Everest VR demo triggered my fear of heights and nearly brought me to my knees - hermanwasibuntold
I've played thousands of hours of games finished my lifetime, everything from Superintendent Mario Bros. to Quake III Orbit to Witcher 3. But none—none!—has ever elicited much a strong reaction from me as the Everest demo I tried on the HTC Vive Pre in Nvidia's entourage at CES 2022.
I have a ingrained revere of high, you see. Equal, it's a serious-minded problem. Merely stagnant on a stepstool to reach something on the top shelf of a closet gives me the heebie-jeebies. And cleaning out gutters? Whoa boy.
But information technology's never bothered me in games. I love wingsuiting around in Fair-and-square Cause 3, for instance—especially after jumping knocked out of a helicopter. And it hasn't even been a problem in other virtual reality titles. I have a first-gen Oculus Rift developer kit at home and adore soaring through space in Elect: Dangerous or plummeting out of the sky in SkyDIEving.
But that Everest show brought Maine to my knees. Not quite literally, but at hand.
I can't be sure why, just I chalk it up to the HTC Vive's dual VR apparent motion controllers, which are half-track individually and allow you to role your hands in games. The initial component part of the demo tasks you with walk across a inferior ladder splayed over a intense, black chasm in the Himalayas, with the wind kicking up drifts of snow around you, sending flakes whirling down into the darkness below. "Follow crosswise," your virtual pal on the other side beckons. "Grab the edges."
No problem. I bent down—you have to physically do that in Vive games that use the motion controllers—caught a glimpse of my death in the chasm below, and froze.
Not intentionally. But between the vividness of the scene, the way the headset and headphones completely immersed me in this frozen world, and the physical act on of reaching out and grabbing the ladder, my head decided this was real and stopped Pine Tree State cold.
It looks way bigger in VR.
I stood on that point, contemplating how to go while murmuring awkward words of… something to the Nvidia crew and camera guy around Pine Tree State, prepared my physical structure to impress. Yet—after an eternity—it listened, just only subsequently I gritted my dentition and loud in my head THIS ISN'T Really, IT'S JUST A FLOOR, while my early ape mind screamed back YES IT IS, WTF ARE YOU DOING?

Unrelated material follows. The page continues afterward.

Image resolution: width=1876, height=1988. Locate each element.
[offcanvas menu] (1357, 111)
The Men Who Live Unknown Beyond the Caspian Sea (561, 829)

The for the first time step, a lifetime later, almost made me snap, as ice snapped off the ravel and tumbled down into the chasm below my feet. But slowly, and not indeed surely, I made information technology to the other side of the ladder—a 10 ft. trip that I would've leaped over without thinking about in any past game. And I've never felt so proud (or shaky) in my life.
This is what virtual realism is capable of subordinate saint circumstances, with headphones and motion controllers and a large, empty room to wander around. Of fooling your monkey around brain. Of unfeignedly transporting you to places you'd otherwise never visit—leastwise if your PC is up to the task.
Until my physical structure refused to move spell trying to scale Mount Everest, I never understood how vital proper ready-made-for-VR controls could be to the realistic reality experience. I mean, I've played tons of Oculus games and demos on an Xbox 360 accountant and found myself immersed just fine. But motion controls and freedom of physical bm push the experience finished the top. It's a curse shame most people don't have a 15-past-15-foot room to give to a full VR setup like the Vive.
Oh, and in front I left, the Nvidia guys manning the demo told me that four people refused to cross that ladder at each. And then even though I was distillery shaky and sweaty while stressful to tear the video above, I didn't feel that foolish.